In terms of audio, FutureGrind has a pumping, upbeat electronic dance soundtrack. There’s a handful of different songs but they all fit this description quite closely. Fortunately, they don’t really get in the way and blend into the background, exactly what you want from a game that is sure to test your nerves and have you playing for long sessions. 

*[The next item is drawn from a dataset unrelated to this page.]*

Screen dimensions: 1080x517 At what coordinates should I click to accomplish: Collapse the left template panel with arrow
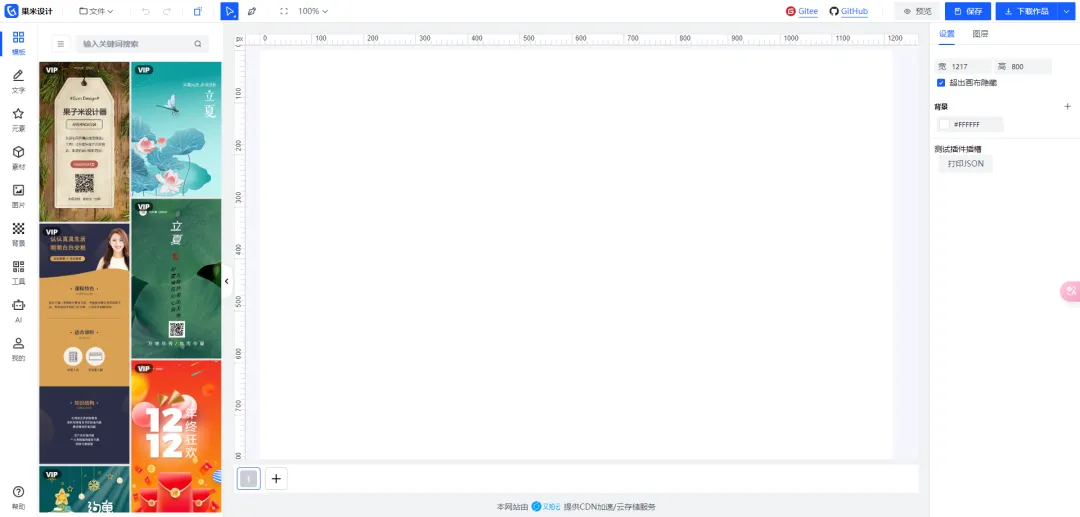point(226,282)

I do wish there was voice acting in the game, though. The game’s trailer features voice acting and gave off similar vibes to The Crew 2. It made me think the game would have a thick layer of social media prowess and I’d have to rack up followers as I progressed. Though the story does revolve around a sort of social media, it’s lacking any depth or impact because of the lack of spoken roles. 

Visuals & Performance

FutureGrind Review Screenshot 2

FutureGrind matches the upbeat music with crisp neon visuals to complete the Tron-like theme. It looks great, in my opinion, with the clearly coloured tracks never getting confusing. This is incredibly important for such a fast-paced game, as it allows your brain to quickly distinguish which way up you need to land. I will admit, though, that some of the final levels do trick your brain a little bit, as the tracks start to play with perspective, but this wasn’t really a hindrance. 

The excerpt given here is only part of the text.